A healthy, educated veteran is a better employee.

That message was at the heart of a meeting at the U.S. Chamber of Commerce in Washington, D.C., Friday, where leaders in government, healthcare, education, philanthropy, and corporate America met to discuss strategies that can help improve veterans' transitions out of the military. The event, hosted by the Dallas-based George W. Bush Institute, culminated a six-month long, cross-industry effort to address some of the biggest challenges.

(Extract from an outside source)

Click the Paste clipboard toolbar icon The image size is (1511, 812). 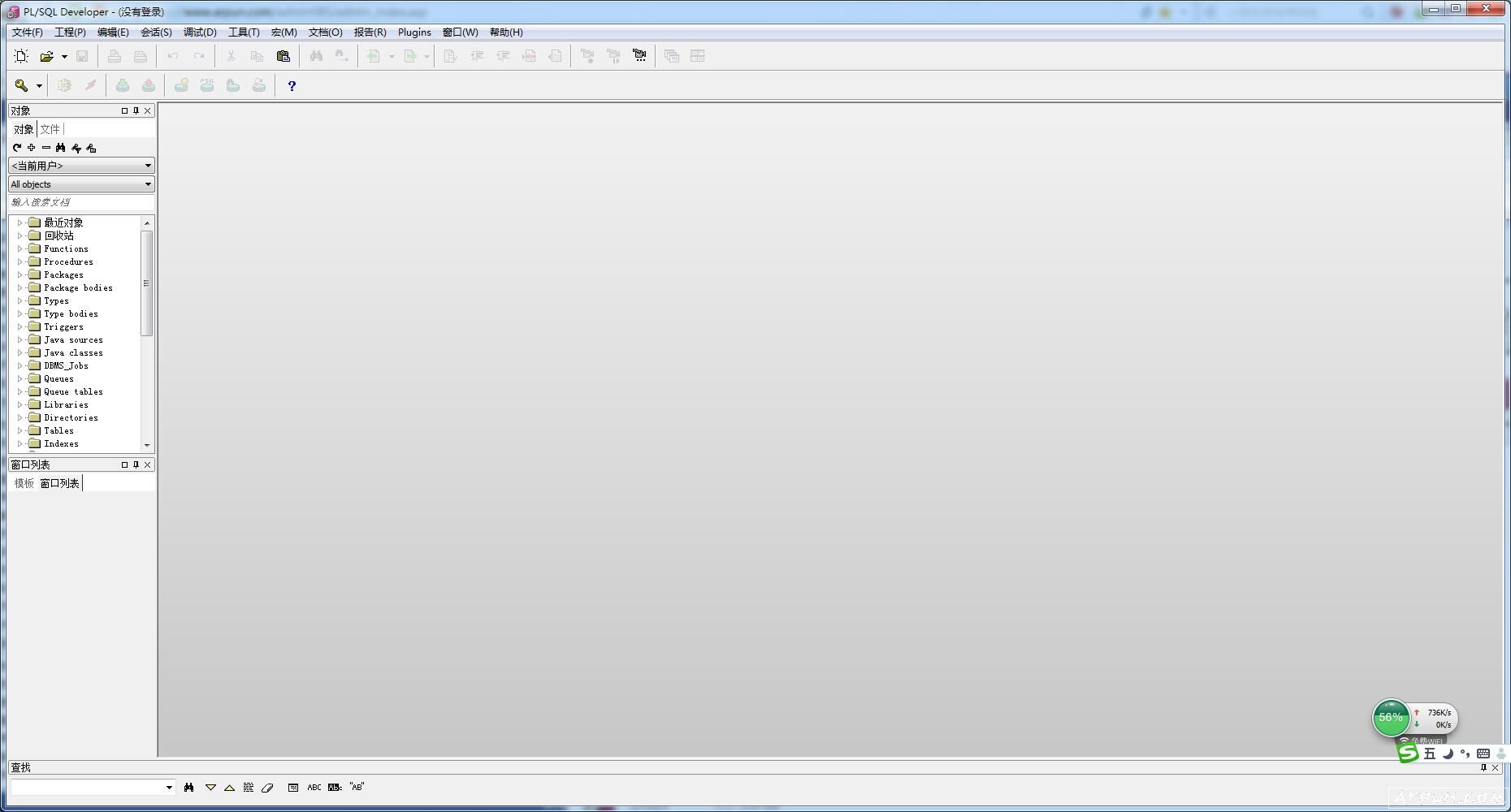click(283, 56)

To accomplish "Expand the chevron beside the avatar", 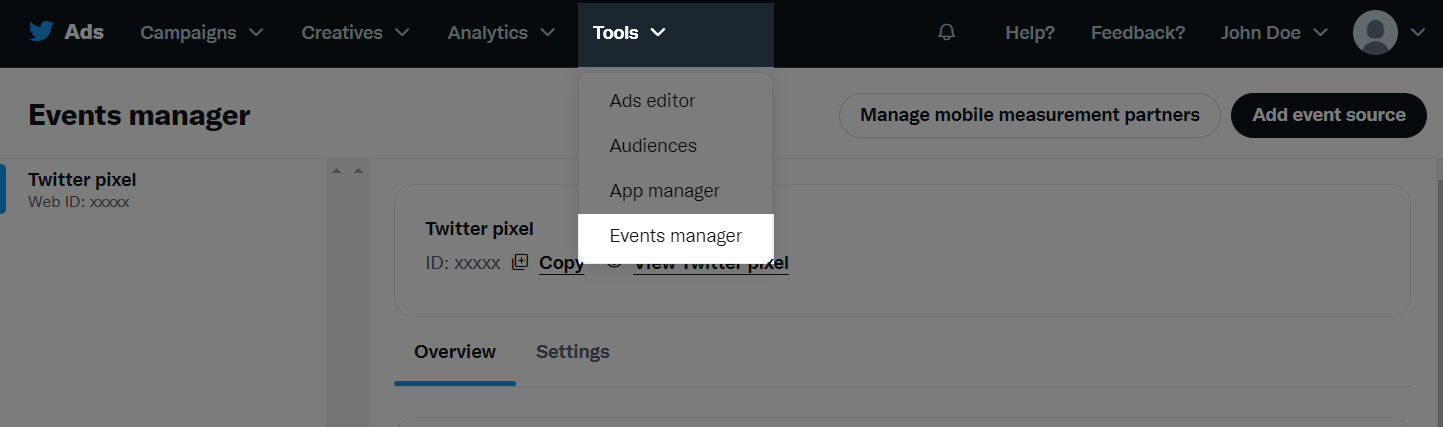I will point(1417,33).

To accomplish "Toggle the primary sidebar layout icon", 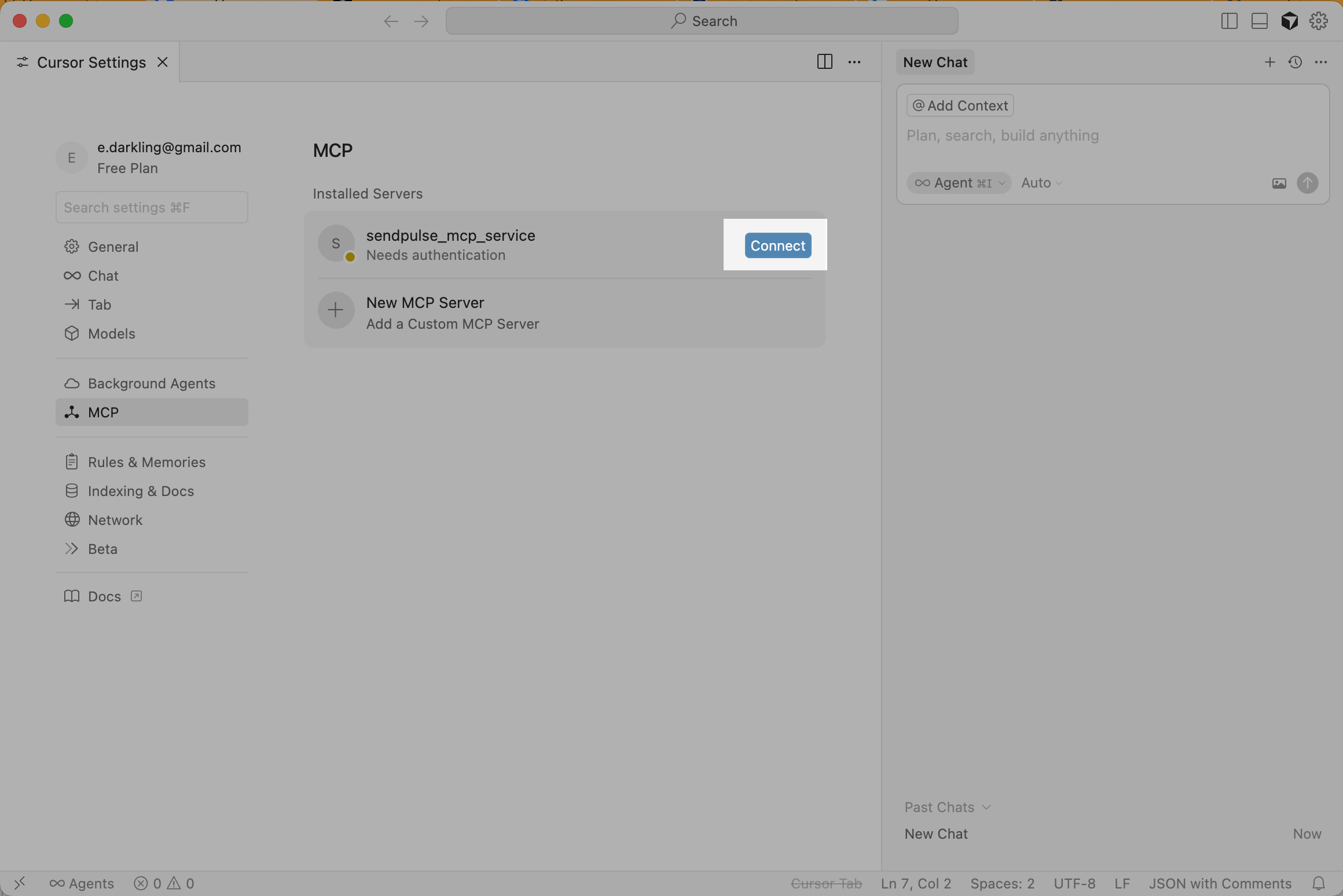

"What we've seen and heard is a willingness across all those sectors to better partner, to better collaborate, to better measure and assess what's going on," Miguel Howe, director of the Bush Institute's Military Service Initiative and a retired Army colonel, said in an interview. "There is tremendous effort in this space, and so it's a matter of taking the successes of the past number of years, leveraging those achievements, identifying the gaps and taking on the opportunities to move it forward."

Participants heard from former President and first lady George W. and Laura Bush, as well as Veterans Affairs Secretary David Shulkin. University presidents, business leaders and veterans also spoke about an overall need for better awareness of the realities transitioning veterans and their families face.

President Bush gave the example of a hiring manager who isn't sure how a veteran's skills as a sniper translate to civilian life.

"A lot of corporate vice presidents would probably say to themselves, 'I don't think we need a sniper this year,'" Bush said, sparking laughter in the audience. "Hopefully what they'll say eventually is, 'This person is cool under fire. This person is willing to take on a tough assignment. This person is disciplined and well trained.'"

Bush also discussed the institute's new customizable online resource, VET Roadmap, to aid users through the service member-to-civilian transition. The institute has also launched a Warrior Wellness Alliance that helps address the "invisible wounds of war" and connects veterans with employment and educational opportunities once they've received treatment. 

"Transitioning out of the military was probably the hardest thing I've ever had to do," said Marine veteran Dan O'Hare, who now works for Bank of America Merrill Lynch. "I'm really glad this is happening and that people in this room are working on this problem. Not every veteran should have to go through what I had to go through to get a job and find happiness in life."

Goals for the meeting included establishing measurable objectives in veteran health, well-being, education and employment, as well as systems to share data and analysis across industries, said Howe.

He added later: "A convening that does not lead to action is — like we used to say in my old unit — a bit like a self-licking ice cream cone."